2021年6月27日 聖霊降臨節第6主日礼拝説教要旨
「人間の救い」 山下毅牧師
マルコによる福音書 15:33-41節
ユルゲン・モルトマンというドイツの高名な神学者がいます。第二次大戦にヒットラー・ユンゲントとして参戦しました。大変な苦難に会い、イギリスの捕虜収容所で聖書に出会います。「わが神、わが神、どうして私をお見捨てになったのですか」との受難のイエスの言葉が、自分に語られたものだと、確信し、共に苦難を歩まれるイエスに出会います。救いを確信するのです。これは詩編22編の引用と言われていますが、神から捨てられた、罪深い人間の叫びを、イエスが代わって私たちの十字架を負い、絶望と見える棄てられた状況のどん底において、なおも固く神の御手に支えられていることを信じうる最後の依り頼みであり、イエスのこの叫びにおいて、人間の救いの道が開かれたのです。

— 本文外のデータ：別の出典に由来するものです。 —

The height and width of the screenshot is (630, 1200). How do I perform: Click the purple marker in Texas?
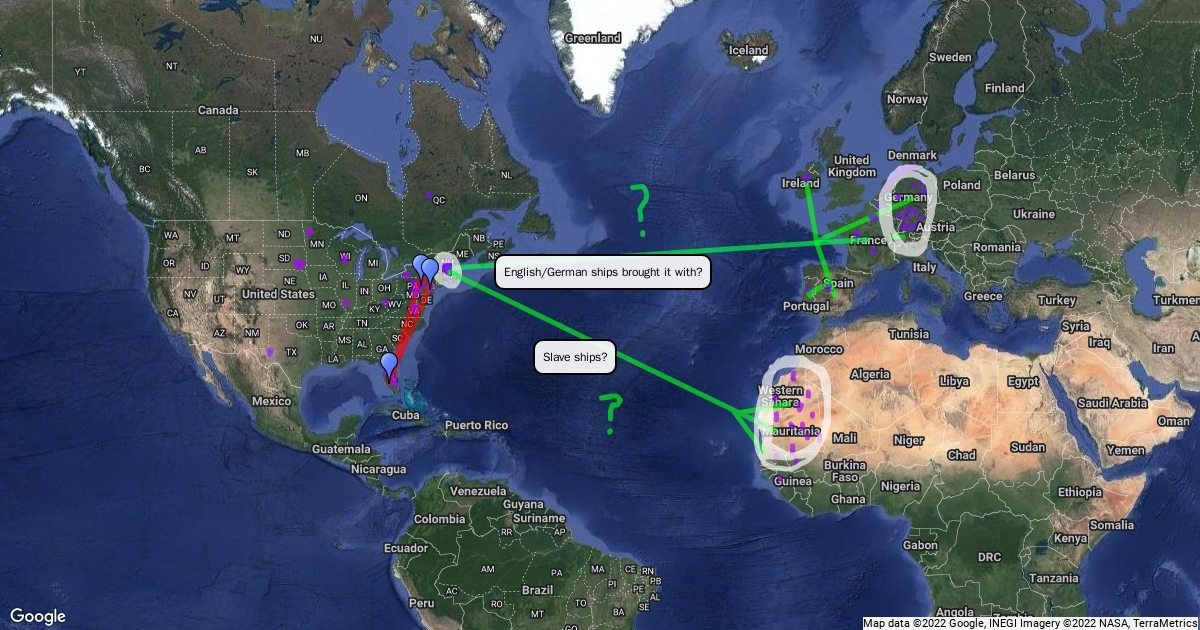click(x=270, y=352)
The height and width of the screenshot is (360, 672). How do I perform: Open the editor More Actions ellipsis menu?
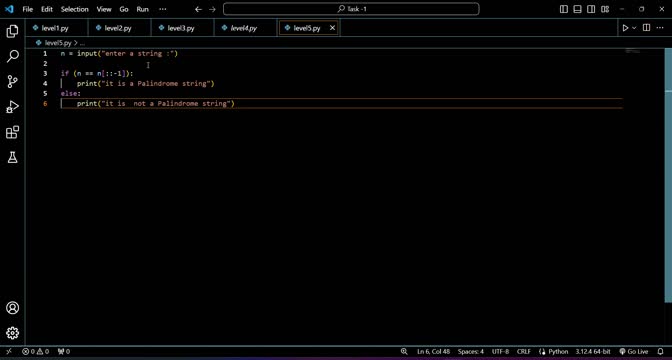coord(660,28)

私どもはどんなに絶望しても、イエスほど絶望することはないのです。私どもの心は罪のために鈍くなっていますから、私どもは神に棄てられてしまうことがどんなに恐ろしいことか、分からないのです。私どもは絶望しても、主イエスのように絶望することはもうないのです。そしてわたしほどもう苦しまなくてもいいのだと言ってくださいます。まさにそのような意味において、心に深く刻み、愛唱すべき言葉「エロイ、エロイ、レマ、サバクタニ」が与えられていることを感謝するのであります。
モルトマンは語ります。「わが神、どうして私をお見捨てになったのですか」と言う問いに対しては、本当にただ一つの回答は、復活だと述べます。「死は勝利に飲み込まれたのです」。自分から苦しんだことのある者のみ、苦しんでいる人を助けることができるのです。このことは、古くからある知恵です。
情熱を持って愛して下さるキリスト、迫害されたキリスト、孤独なキリスト、神の沈黙に悩むキリスト、死に際し全く私たちのために、私たちのゆえに全く見捨てられたキリストこそ、すべてをゆだねることのできる兄弟・友人のようなお方です。キリストの十字架にあって、希望が暗闇から再び生まれてきます。人々がそのことを心に刻んだものは、もはや暗闇を恐れません。その希望は固くゆるがないものとされ、復活されたキリストが共にこの世の旅路を歩んで下さいます。主を喜びつつ、感謝しつつ、祈りつつ、この世の旅路を歩みたいと思います。